Three of us had driven out to Gunnison Colorado from Missouri. Jimmy the jet-setter (also from Missouri) avoided the tedium by flying in to the local airport. We hauled my 4 wheeler, Jimmy's Ranger, and a some boxes full of HoHo's and Bear Paws (known as jimmy food) out in a 24 foot enclosed trailer. On the 3rd day, Jimmy arrived at the airport, so we took a break from hunting and went to pick him up. He was lucky he flew in when he did. A storm blew in and we had 10 inches of snow up on Red Mountain. We had seen nothing up to this point, and were hopeful the snow would give us a clue. Jimmy drove us around to look for tracks, all the while poking at his cell phone and admiring his new sunglasses. (please note that the black things around Jimmy's bibs are "gators" for keeping snow out of his boots, not for making his calves look slimmer)

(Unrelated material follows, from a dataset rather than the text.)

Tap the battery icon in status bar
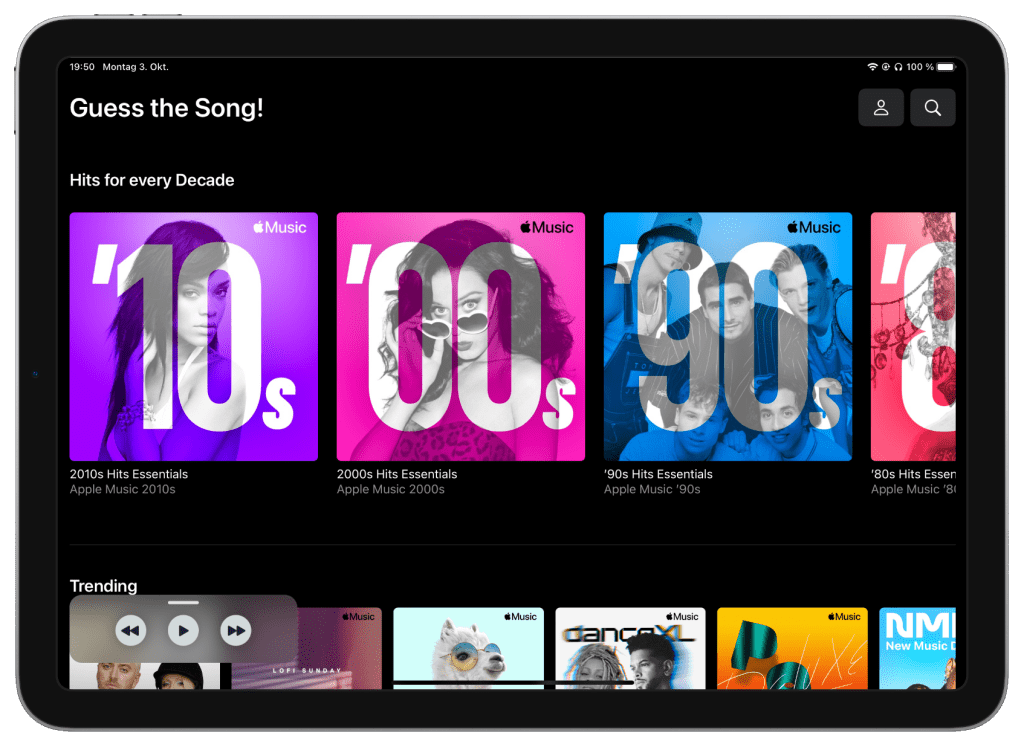point(945,67)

Even with Jimmy's help, we were unable to locate a single sign of any elk. After returning to the cabin, we decided to split up. Several of the hunters headed down toward the sage brush and I was going to make a loop around the top of the mountain. After a 3 mile loop I saw it, the only actual elk evidence we had seen in four days. Between 2 stretches of pines was a lone set of bull elk tracks. Three hunters pushed the timber while the rest set up in strategic spots to wait for the elk. An hour later, we all met up at the bottom of the wooded area, no elk! We soon found the tracks leading onto a neighbor's property. The bull had passed through during the night as we slept.
That was pretty much the story for the rest of the trip. Eat, sleep, freeze your butt off in that dang outhouse, and stomp around looking for some sign that elk were present. We never found another track. It grew quite monotonous over the next few days. We were lucky to have good folks on the trip. We talked about previous hunts, our jobs, lives, and that stupid leaning outhouse! It seems the previous party had threatened to burn the thing down. We ate lots of steak, taters, burgers with roostershire sauce, and plenty of Jimmy Snacks. Of course, that just meant more time in the outhouse!

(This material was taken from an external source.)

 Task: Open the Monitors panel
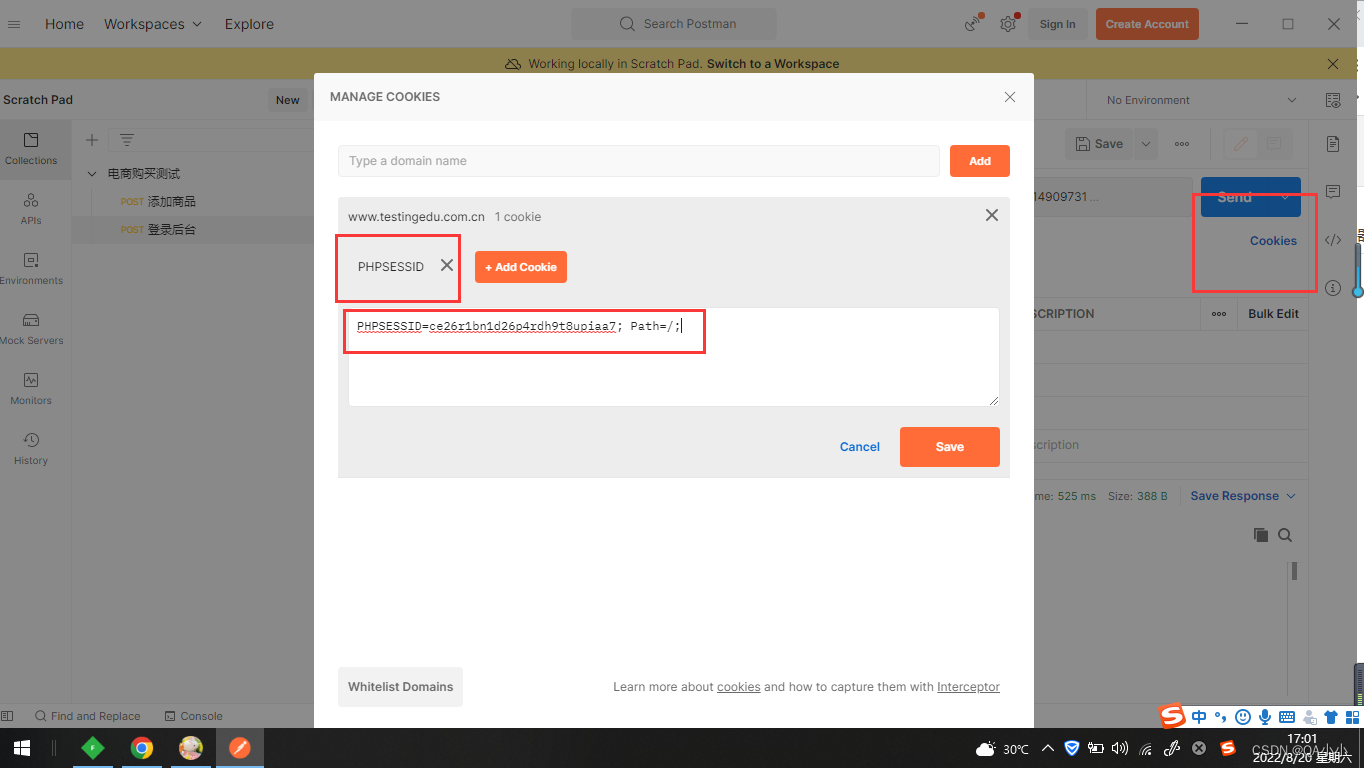pos(30,388)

By the seventh evening, we had thrown in the proverbial towel. The season would be over the next day, and we had exhausted all hope of finding an elk on this portion of Red Mountain. The next morning was familiar. We crumpled papers to light the wood stoves and lit the lanterns, but it felt a little surreal. We were not hunting this day, it was time for packing up. As I rolled up my sleeping bag, a commotion started in the back of the cabin. BOOM! "Shoot it again" someone yelled. BOOM, BOOM, we all headed to the rear of the cabin. When I arrived I saw Jimmy, pistol leveled and aiming at his target. I drew my Ruger 44 and assisted him in finishing off his trophy. This may sound a little un-sportsman-like, but we left it there at the top of that mountain. No time to pack it out. We high-fived each other and with our ATVs loaded, we headed down.

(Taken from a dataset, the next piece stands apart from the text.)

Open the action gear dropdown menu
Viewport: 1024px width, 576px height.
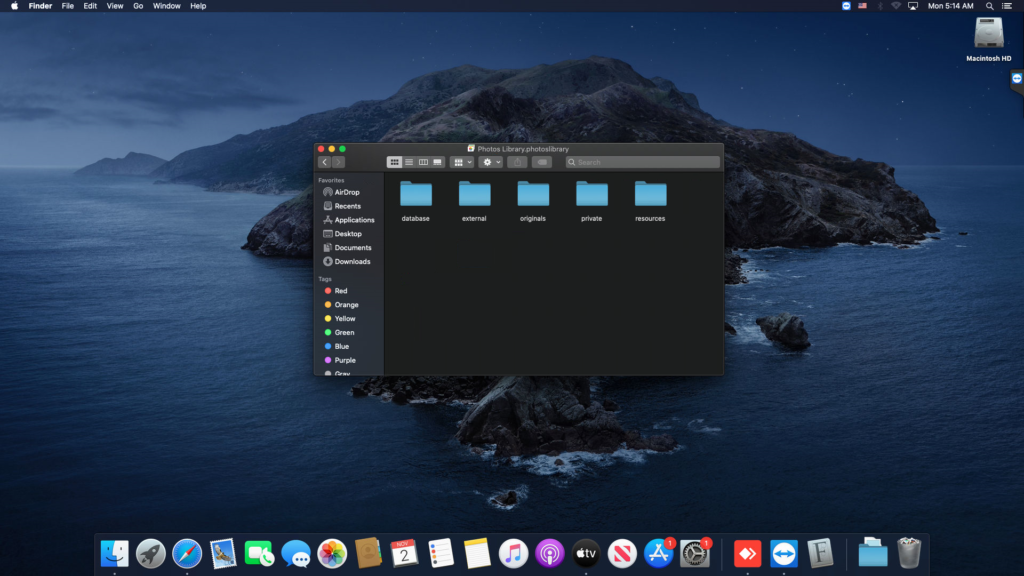coord(489,162)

We reached the bottom of the mountain and said goodbye to our hosts. Pictures were taken, and a lot of apologies were directed at us about the lack of game. We kept our mouths shut and headed back East over the mountain passes towards Missouri. I don't know who is hunting 3rd season there, but if you are on private property 3 miles up Red Mountain in a cabin with one awesome view, you may find our trophy. About 30 yards behind the cabin is an outhouse. It will be easy to find. It has lots of splinters on the seat, and 12 bullet holes in the side of it.